Xebia_GPTVision - Documentation (O11)

Stable version 1.0.0 (Compatible with OutSystems 11)

Uploaded

on 17 December 2024

5.0

(3 ratings)

Documentation

1.0.0

About The Connector & Demo

The GPT Vision Connector is designed to leverage OpenAI's advanced capabilities for understanding visual content. It doesn’t just identify objects in an image – it goes much deeper to provide a comprehensive understanding of what’s happening in the picture. Accurately identifies the colors present in the image, understands the relationships between objects and can explain actions or interactions (e.g., "What are they doing?") and provides highly specific and detailed interpretations of the image. Alongside, we've crafted a functional demo application showcasing its use.

Pre-requisites

Here is the step-by-step documentation for getting the API key for "gpt-4o” model from Open AI.

Click on the below URL to proceed further

https://openai.com/

Create an OpenAI account‍

Verify your account‍

Log into your account‍

Navigate to the API section.

Generate a new API key.

Save your API key.

Configuring OutSystems Demo Application

Then add that key as Site property of our demo application to continue our services.

About the Demo Application

Step 1: Access the Demo Page

1.Select File: Use the "Select File" option and the upload icon to upload an image. The uploaded image will then be displayed in the image preview.

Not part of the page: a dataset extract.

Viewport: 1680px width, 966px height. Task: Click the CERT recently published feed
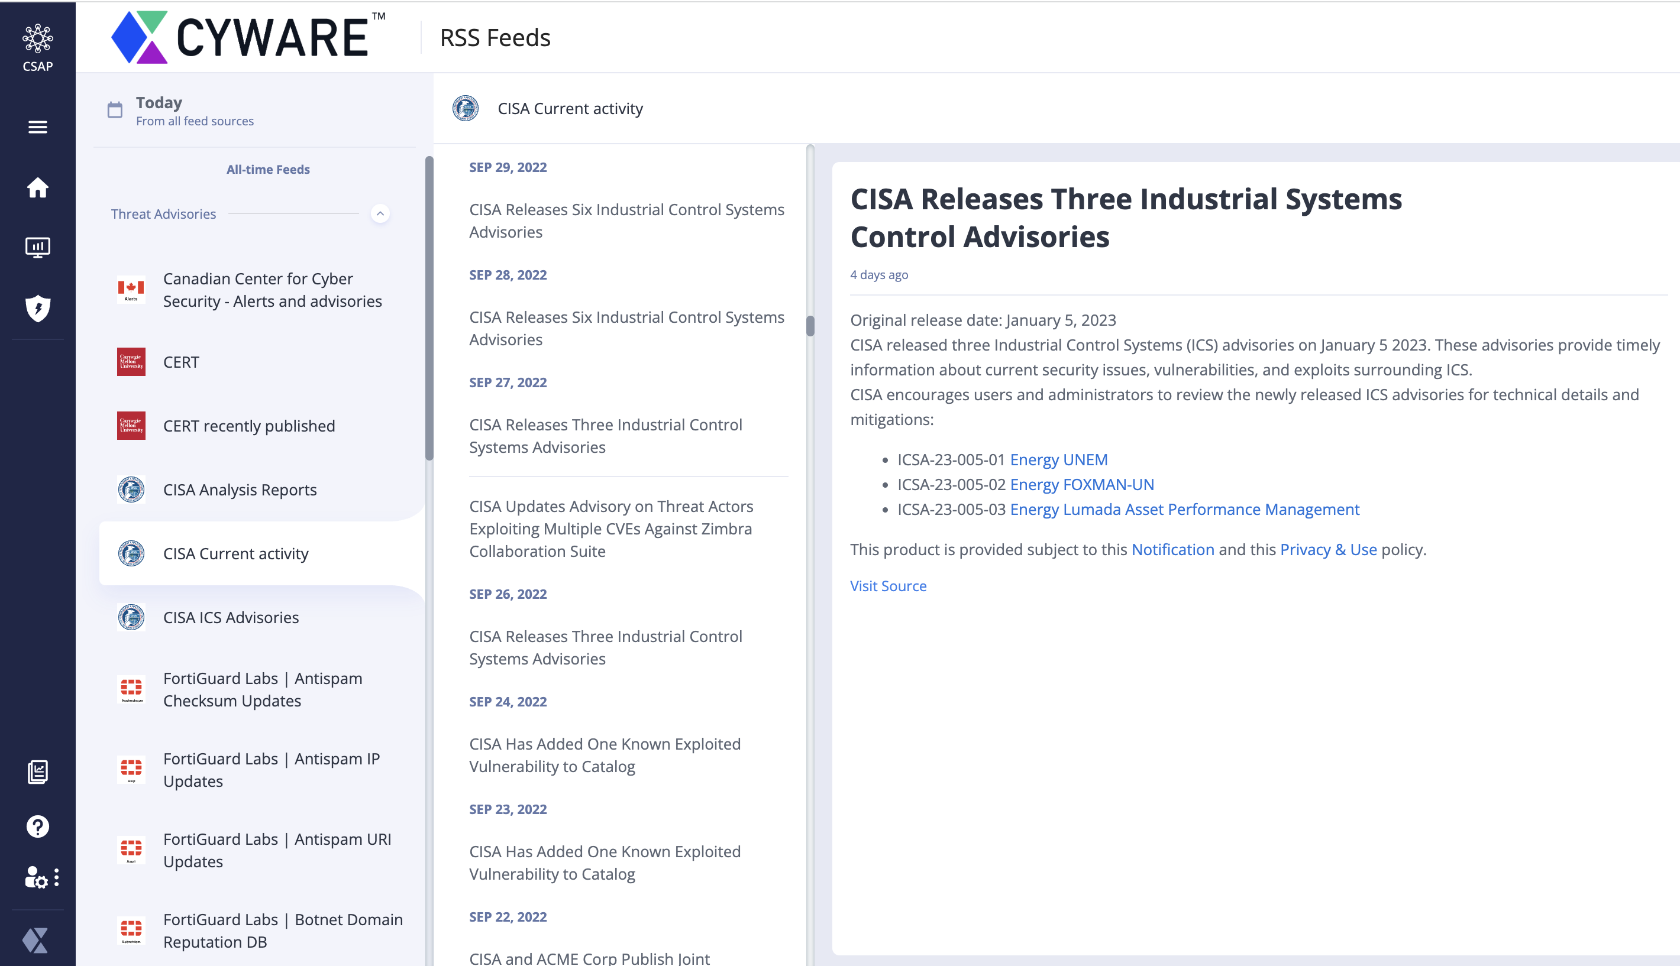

2.Dropdown Box: Uploaded files will appear in the dropdown,

3.Delete Icon: You can delete the selected file from the dropdown list by clicking the delete icon.

4.User Question: Type your question in the "User Question" box, and the answer will be displayed in the "Answer" section.

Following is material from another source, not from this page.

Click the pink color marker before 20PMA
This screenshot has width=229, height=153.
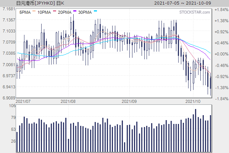point(54,11)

5.Clear Chat: To reset the "Answer" section, use the "Clear Chat" button

This setup allows you to upload, select, delete, and interact with documents seamlessly.

Step 2: Upload an Image File

Upload an image file using the "Select File" option. The chosen image will appear in the preview section below. Click the upload icon to complete the process, which may take a few seconds. Once uploaded, the image will be available in the "Select document" dropdown.

Step 3: Ask your Question

Enter your question in the "User Question" box on the left side of the page, where the prompt says, "How can we help you?" For example, type "How many people are there?" and click the send icon to submit your query.

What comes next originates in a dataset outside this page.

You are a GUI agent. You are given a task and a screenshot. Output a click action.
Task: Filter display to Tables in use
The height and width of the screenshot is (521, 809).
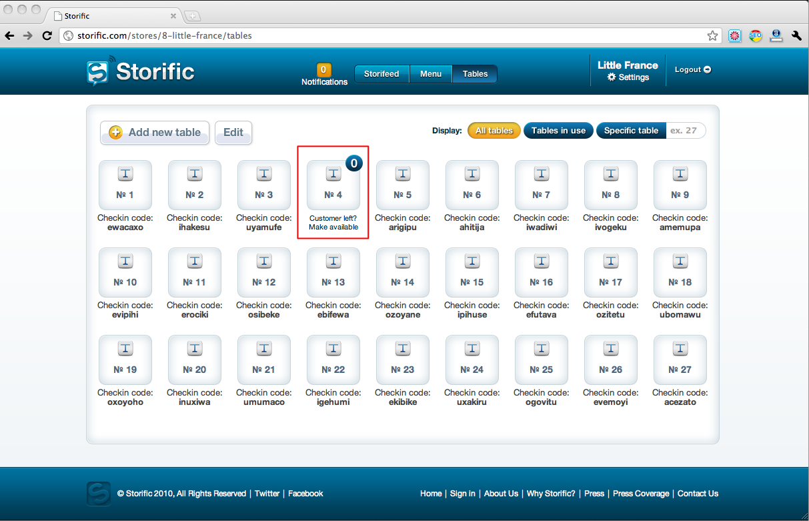point(558,131)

Step 4: Generate the answer

After submitting your query, OpenAI GPT Vision will process it and display the response in the "Answer" section, which also shows the chat history. To clear all chats, click the "Clear Chat" button, or delete a specific response using the delete icon next to it.

Example Prompts and Responses:

1.Identifying Objects

Prompt: "How many people are there?"

Response: "There are three people in the image."

GPT Vision can accurately identify and count objects in the image.

2.Explaining Relationships

Prompt: "What are the doing?"

Response: "They are harvesting tea leaves in a tea plantation."

It not only recognizes objects but also understands their actions and relationships within the image.

3.Describing Colors

Prompt: "Can you list the colors you see in the image?"

Response: "The image contains the following colors: Green (tea plants and trees) - White (shirts) - Red (scarves) - Purple (head covering) - Blue (scarf) - Yellow/Orange (bag) - Brown (tree trunks) - Black (clothing elements) - Beige (parts of clothing)

GPT Vision provides a detailed breakdown of the colors in the image, highlighting even subtle variations.

Note: Please refer to the image for prompt output

Use Cases:

1.Image Analysis and Description

Generate detailed descriptions of images for accessibility (e.g., for visually impaired users).

Identify objects, people, or actions in photos.

Analyze complex visuals like charts, graphs, and infographics.

2. Retail and E-commerce

Identify products and categorize them based on visuals.

Analyze images to detect product colors, patterns, and styles.

Provide detailed item descriptions for online listings.

3. Education and Training

Explain diagrams, illustrations, and educational visuals.

Provide detailed feedback on visual assignments or creative works.

Support interactive learning with visual-based question-answering.